Troféu do 45º Circuito Internacional de Vila Real

Esta semana fomos saber de onde veio a inspiração para a criação do Troféu do 45º Circuito Internacional de Vila Real.

Um troféu que acima de tudo pretende ser uma representação da região e de Vila Real.

troféu oficial do 45º Circuito Internacional de Vila Real

Quando souberam do concurso para a criação do troféu do 45º Circuito Internacional de Vila Real decidiram logo participar?
Sei que a paixão pelo Douro e pelo automobilismo é comum aos elementos deste projeto, foi também por isso que esta
proposta se revelou merecedora de ganhar o concurso?

– De facto, nós sendo um grupo de jovens todos eles associados ao campo artístico (arquitectos, designers) apaixonados pela região Duriense e pelo Circuito Internacional de Vila real, não seria de nós não participar num concurso para o 1º troféu que comemora a estreia de uma prova do Campeonato do Mundo nesta ilustre cidade.

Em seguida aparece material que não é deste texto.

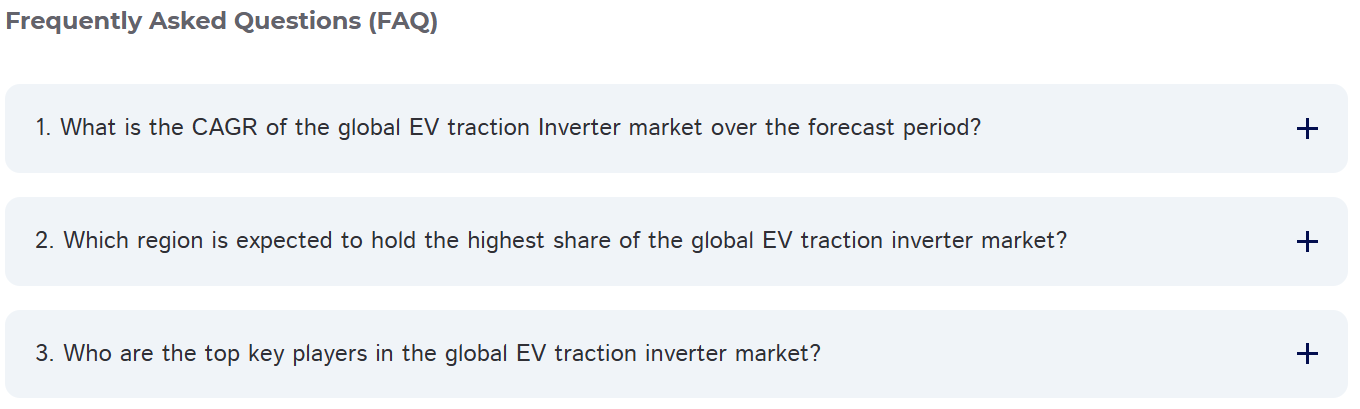Image resolution: width=1360 pixels, height=409 pixels.
Task: Click the "Frequently Asked Questions (FAQ)" heading
Action: coord(221,22)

Estavam a espera de ganhar ou foi uma surpresa?
– Como não poderia deixar de ser, quando se concorre num concurso tem de ser para vencer. Infelizmente, ainda não sei por
que razão, não tivemos oportunidade de ver as outras propostas, sabemos que a nossa peça tinha muito potencial, mas “nós” não tivemos método de comparação.
De onde veio a inspiração para a criação do troféu?
– O conceito da proposta apresentada assenta fundamentalmente na utilização de um material sustentável. Por sua vez, aquando da discussão de ideias, foi unânime a opção de criar uma peça que representasse, quer pela sua forma, quer pelos materiais a utilizar, o concelho de Vila Real e a região Duriense. Surge então o material com o qual se está a trabalhar esta peça e que tão bem tem caraterizado a nossa cidade Vila Real – Barro Preto de Bisalhães.
A escolha deste material no desenvolvimento da proposta, procurou renascer o tema do Barro de Bisalhães colocando-o novamente como uma das bandeiras da cidade, suportado pela dimensão mediática do evento que se avizinha.

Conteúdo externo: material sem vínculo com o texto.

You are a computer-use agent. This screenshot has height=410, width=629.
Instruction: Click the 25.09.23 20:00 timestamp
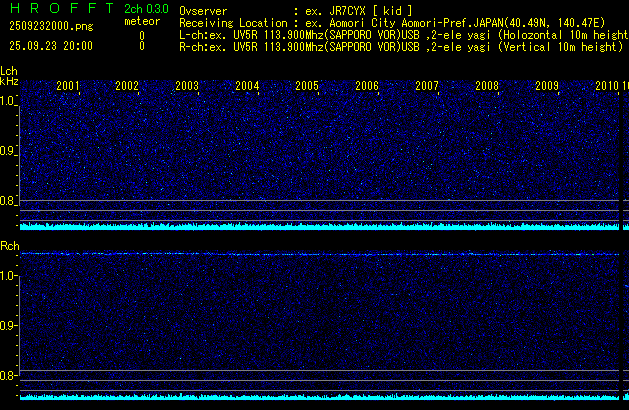(48, 46)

A concretização de uma peça com uma carga simbólica tão forte, obrigava a que os pilares técnicos fossem bem alicerçados garantindo uma produção rigorosa das mesmas. Por conseguinte, estabeleceu-se uma parceria com o Oleiro “da casa” Jorge Ramalho que, de forma aberta, disponibilizou a sua arte e a sua técnica na concretização exclusiva deste projeto. Do mesmo modo, e para complementar a execução da peça que se pretende ser um ícone do 45º Circuito Internacional de Vila Real, contactou-se o artesão do Estanho de Vila Seca de Poiares, Acácio Carvalhais, a tornar-se também ele parte integrante deste projeto.

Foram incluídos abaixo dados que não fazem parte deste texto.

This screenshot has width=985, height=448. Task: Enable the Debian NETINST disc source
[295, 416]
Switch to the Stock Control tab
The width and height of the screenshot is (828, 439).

As tradicionais peças pelo qual é conhecido o barro preto, e as quais os Vila Realenses e turistas estão habituados a ver na histórica feira dos pocarinhos, que acontece em frente à Capela Nova, são rigorosas obras de arte, formalmente rudes que ocupam uma função mais vocacionada para a decoração, ao invés de terem uma utilização mais concreta. Esta proposta não pretende quebrar com os princípios básicos que tão bem definem e caracterizam a olaria do Barro preto de Bisalhães, mas sim reinterpretar as suas linhas adaptando-as à contemporaneidade de formas mais orgânicas recorrendo a traçados mais subtis, que vão beber às formas dóceis a que o Douro nos educa.

A que se deve o nome Barrum?
– Barro + Onomatopeia (recurso expressivo que consiste na imitação de sons da realidade, neste caso são os sons dos automóveis de competição)
O Barro Preto de Bisalhães, foi recentemente candidato a património imaterial da UNESCO, acham que esta exposição mediática, fará aumentar o seu interesse?
Foi interessante o Barro Preto de Bisalhães ter surgido nas redes sociais como candidato a património imaterial da UNESCO após a entrega da nossa proposta. Inevitavelmente que este mediatismo em redor deste material fará aumentar o seu interesse.
O piloto nortenho Tiago Monteiro já teve oportunidade de ver umas imagens e disse que era muito bom o troféu ser uma peça com este carácter mais artesanal que transmite a história do local, e que os pilotos gostam
disso.

Existe algum piloto que gostariam especialmente que recebesse-se o troféu?

– Obviamente como Português gostaríamos muito que o nosso #18 Tiago Monteiro recebesse um troféu. Nas restantes provar é evidente que torcemos pelos pilotos da “terra”, mas nunca esquecendo o piloto de Penafiel Joaquim Jorge do Campeonato Nacional de Velocidade.